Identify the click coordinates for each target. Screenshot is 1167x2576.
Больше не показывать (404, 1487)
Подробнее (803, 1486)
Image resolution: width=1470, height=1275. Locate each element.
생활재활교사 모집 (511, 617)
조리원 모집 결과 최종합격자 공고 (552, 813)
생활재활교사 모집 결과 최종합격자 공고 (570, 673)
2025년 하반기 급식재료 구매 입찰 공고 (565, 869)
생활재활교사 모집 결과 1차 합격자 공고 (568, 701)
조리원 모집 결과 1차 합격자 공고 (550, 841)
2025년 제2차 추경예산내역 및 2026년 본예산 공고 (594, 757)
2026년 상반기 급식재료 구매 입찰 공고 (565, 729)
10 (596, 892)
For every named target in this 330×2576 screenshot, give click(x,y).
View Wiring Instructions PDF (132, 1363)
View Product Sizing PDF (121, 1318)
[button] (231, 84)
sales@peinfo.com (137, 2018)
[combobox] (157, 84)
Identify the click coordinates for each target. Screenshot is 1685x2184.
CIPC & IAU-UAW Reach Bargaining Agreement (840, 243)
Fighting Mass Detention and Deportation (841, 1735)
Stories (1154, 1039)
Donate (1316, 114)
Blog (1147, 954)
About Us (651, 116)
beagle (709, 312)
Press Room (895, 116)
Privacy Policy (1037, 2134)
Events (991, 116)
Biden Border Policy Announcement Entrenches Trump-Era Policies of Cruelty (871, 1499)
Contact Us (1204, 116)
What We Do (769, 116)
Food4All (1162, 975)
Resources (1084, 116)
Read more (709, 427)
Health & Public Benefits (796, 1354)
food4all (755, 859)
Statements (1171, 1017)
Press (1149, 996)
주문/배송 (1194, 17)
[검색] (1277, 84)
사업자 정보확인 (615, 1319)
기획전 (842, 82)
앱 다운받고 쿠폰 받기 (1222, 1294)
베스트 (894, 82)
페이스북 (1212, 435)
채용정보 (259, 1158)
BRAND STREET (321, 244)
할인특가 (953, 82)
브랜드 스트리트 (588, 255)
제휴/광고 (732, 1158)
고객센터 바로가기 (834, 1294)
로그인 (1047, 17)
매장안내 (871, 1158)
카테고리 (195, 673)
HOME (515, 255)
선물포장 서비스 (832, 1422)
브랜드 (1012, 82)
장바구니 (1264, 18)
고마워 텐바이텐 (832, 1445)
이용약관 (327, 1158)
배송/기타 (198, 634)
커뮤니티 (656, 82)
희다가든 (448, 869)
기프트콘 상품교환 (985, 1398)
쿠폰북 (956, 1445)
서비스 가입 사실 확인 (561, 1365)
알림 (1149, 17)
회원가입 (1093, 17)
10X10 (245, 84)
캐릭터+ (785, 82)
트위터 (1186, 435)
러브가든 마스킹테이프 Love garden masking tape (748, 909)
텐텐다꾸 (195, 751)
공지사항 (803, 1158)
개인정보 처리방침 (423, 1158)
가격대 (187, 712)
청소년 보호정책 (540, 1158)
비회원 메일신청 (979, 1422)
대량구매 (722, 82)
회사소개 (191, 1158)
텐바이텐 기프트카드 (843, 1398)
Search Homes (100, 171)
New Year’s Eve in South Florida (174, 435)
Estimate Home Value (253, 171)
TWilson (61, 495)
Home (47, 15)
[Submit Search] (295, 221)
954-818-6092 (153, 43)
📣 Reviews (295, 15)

-=-=-=-=-

▸ **TASK STATEMENT**:
Your answer must be the line holding "트위터 (1186, 435)" plus every later line to the end of the records, copied exactly.

▸ **RESPONSE TO THE TASK**:
트위터 (1186, 435)
러브가든 마스킹테이프 Love garden masking tape (748, 909)
텐텐다꾸 (195, 751)
공지사항 (803, 1158)
개인정보 처리방침 (423, 1158)
가격대 (187, 712)
청소년 보호정책 (540, 1158)
비회원 메일신청 (979, 1422)
대량구매 (722, 82)
회사소개 (191, 1158)
텐바이텐 기프트카드 (843, 1398)
Search Homes (100, 171)
New Year’s Eve in South Florida (174, 435)
Estimate Home Value (253, 171)
TWilson (61, 495)
Home (47, 15)
[Submit Search] (295, 221)
954-818-6092 (153, 43)
📣 Reviews (295, 15)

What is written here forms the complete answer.